The most incongruous artwork is the bronze statue that gives the district its name. Commemorating the victims of the Siege of Paris in the 1870 Franco-Prussian war, La Defense de Paris was hewn by Louis-Ernest Barrias, who beat numerous rivals, including Auguste Rodin, for the commission. “I never noticed this before,” says a puzzled-looking Celine. In fairness, it arrived here only in 2017, from another location in Paris.

A hip neighbourhood addition is Oxygen, with cocktails and “bistronomy” in its bamboo-clad pavilions and Parisian vistas from its terraces. Mama Shelter’s penthouse is another buzzy evening spot, with DJs, drinks and fusion dishes by chef Pierre Chomet (La Defense, incidentally, now has 2600 hotel rooms, with another 800 expected by 2026).

“La Defense used to be quite dead, especially at night and at weekends, but it’s so much livelier these days,” says Celine, as we pass food trucks and young families out for a stroll. About 42,000 people now live there, a similar number attend the local higher education institutions, and thousands more pour through daily via the big transport hub (Metro lines, suburban rail and a coach station, Terminal Jules Verne, bustle below).

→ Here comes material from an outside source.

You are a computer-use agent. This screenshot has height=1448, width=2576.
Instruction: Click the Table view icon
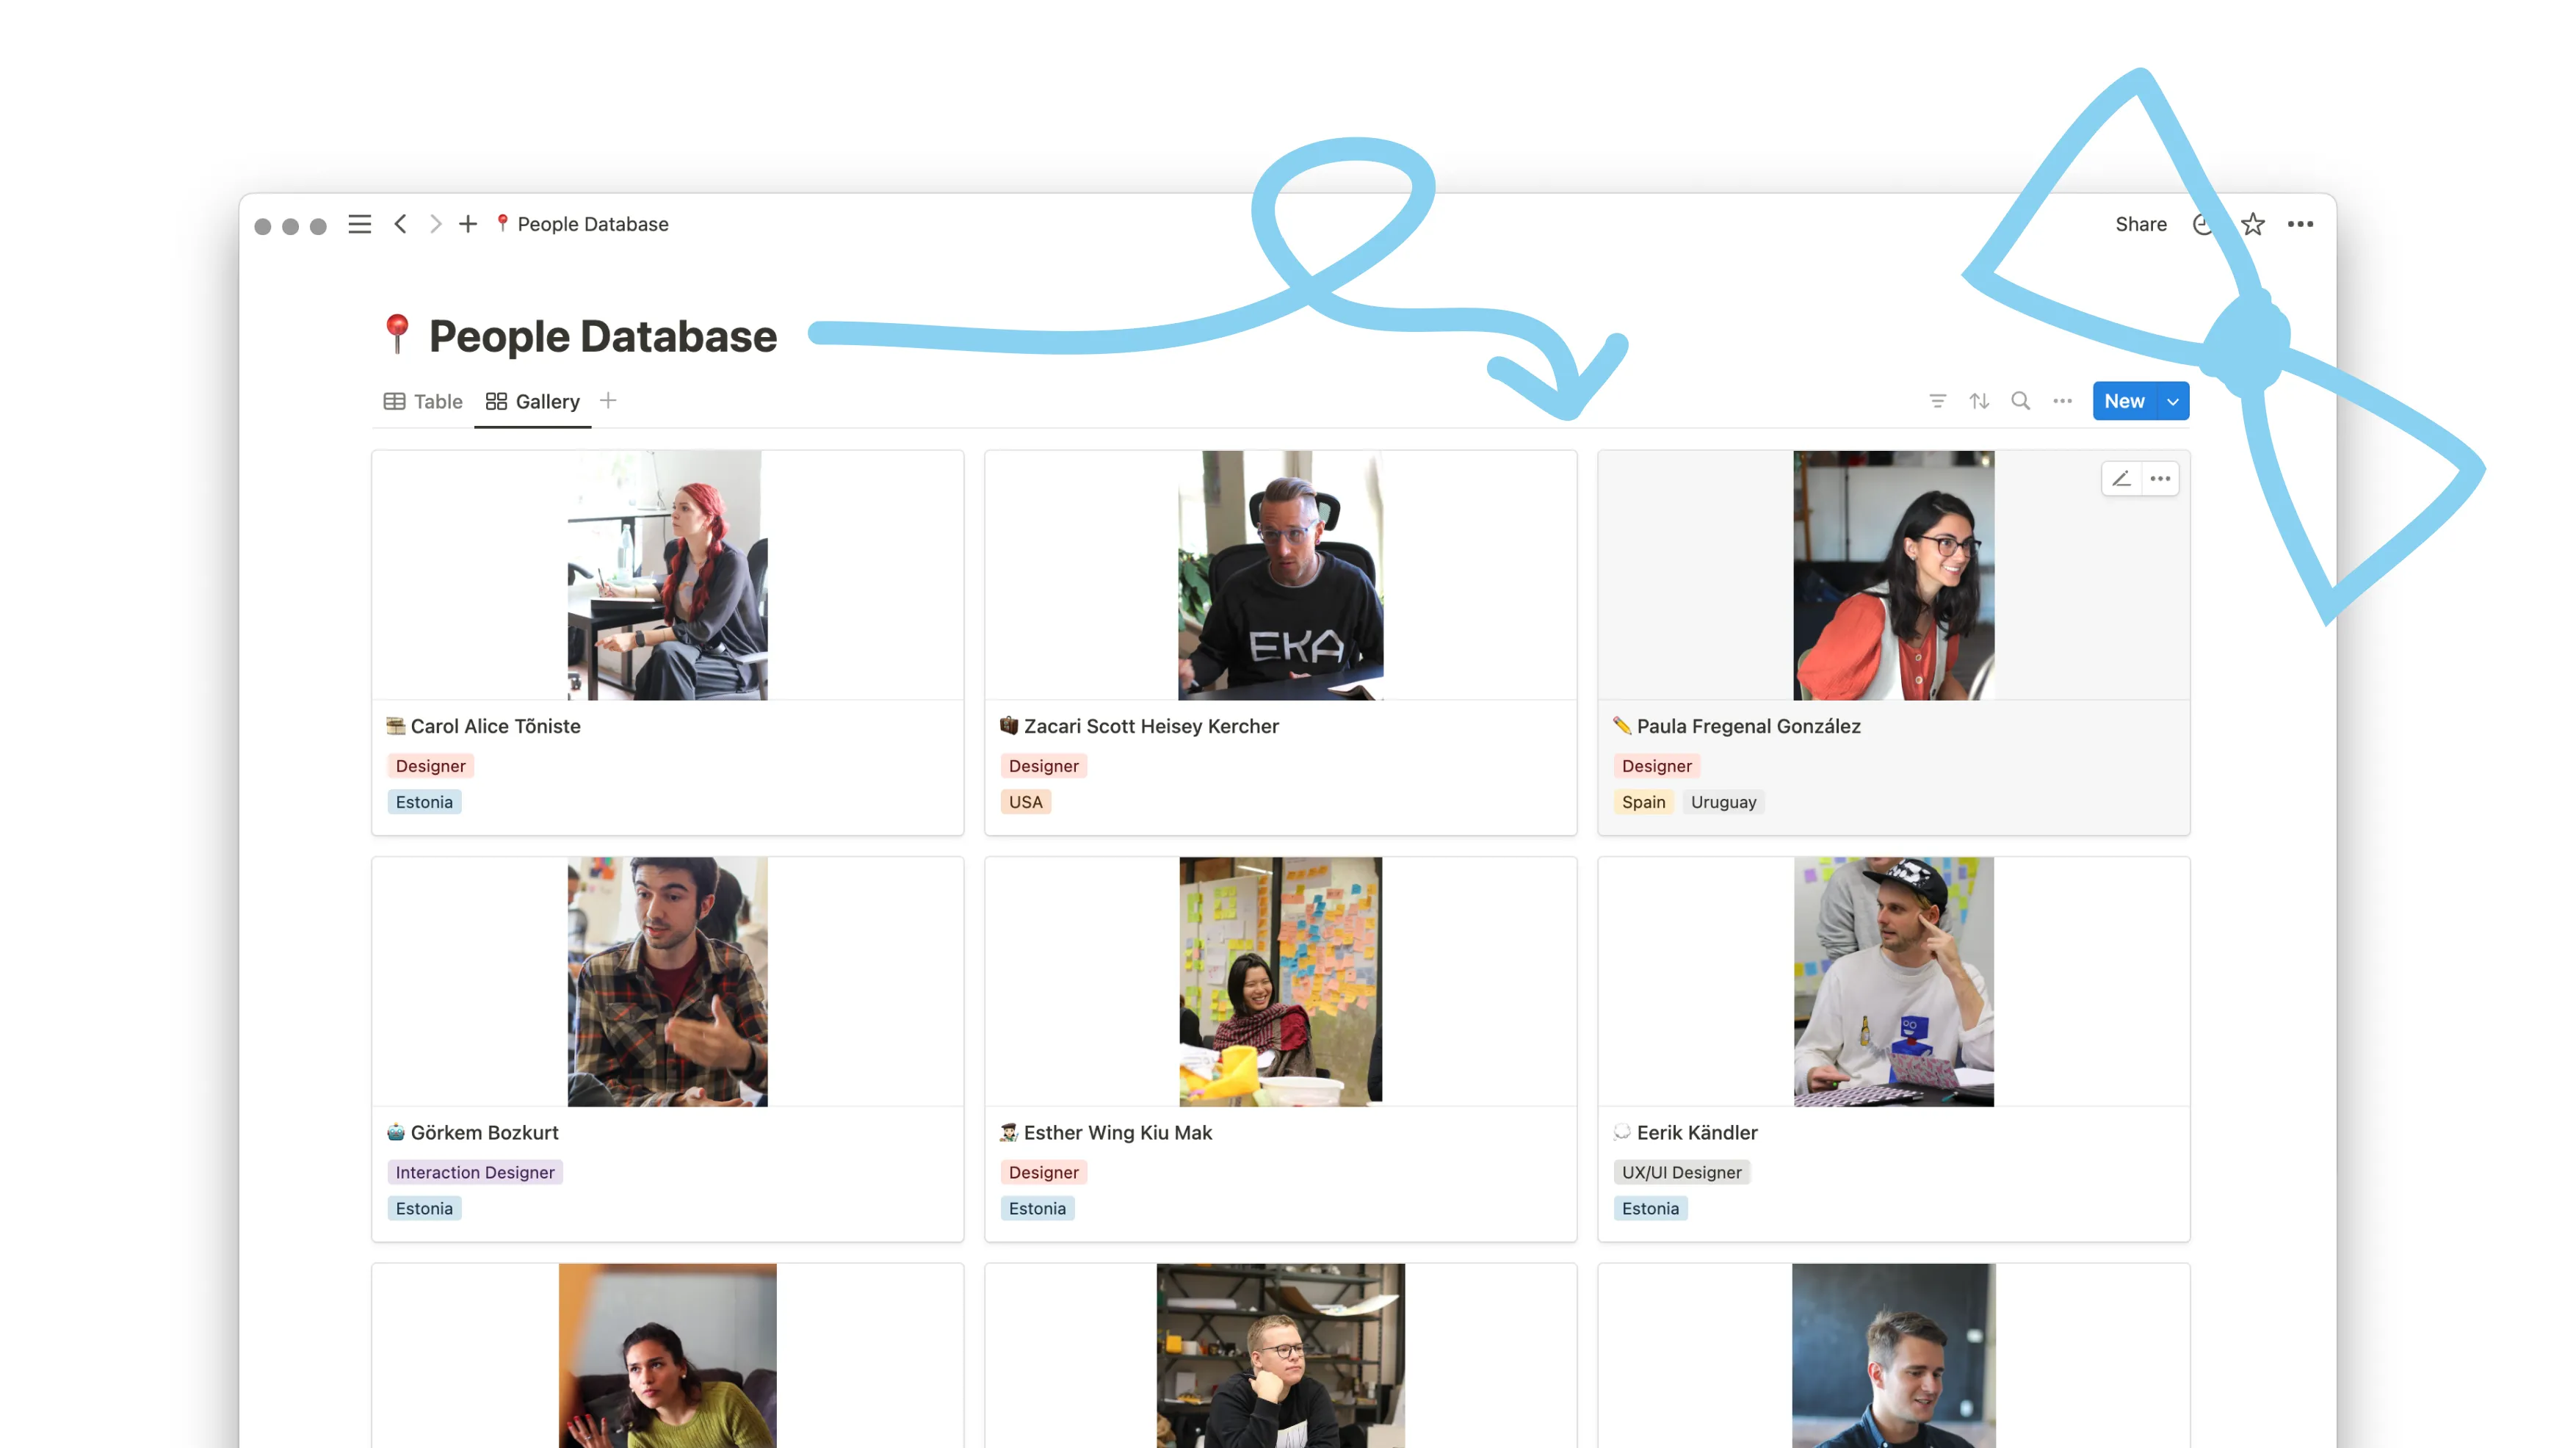tap(394, 400)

La Defense has been on quite the journey and it’ll have changed again before our next visit. Plans are afoot to “green” up this urban jungle, furnishing it with more trees, flowers and eco-gardens, beautifying what is already a unique and quirkily photogenic enclave. And, of course, the great thing is, when you’ve had your fill, Paris is on the doorstep.

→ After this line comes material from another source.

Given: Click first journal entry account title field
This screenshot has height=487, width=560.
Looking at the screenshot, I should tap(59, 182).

Five other highlights in and around La Defense

Puteaux and Courbevoie

For a more classic French feel, including family-run boulangeries, patisseries and epiceries, potter along these town high streets.

Ile De La Grande Jatte

Wander around this tree-shaded island in the Seine, once the subject of paintings by Claude Monet and George Seurat.

Bois de Boulogne

Spread over former royal hunting grounds, this huge park can be reached via a bridge spanning another Seine island, Ile de Puteaux.

Neuilly-Sur-Seine

Loop back to La Defense via this affluent district, characterised by its attractive low-rise mansions and foreign embassies.

Festivals

Free outdoor concerts fuel La Defense’s July summer jazz festival, while December’s Christmas market has 300-odd themed chalets.

The details

Fly

Emirates flies to Paris from Sydney and Melbourne via Dubai.

Stay

Mama Shelter Paris La Defense, 10 Rue Jean Jaures, 92800 Puteaux. See mamashelter.com/paris-la-defense

More

parisladefense.com

parisjetaime.com

The writer was a guest of Mama Shelter.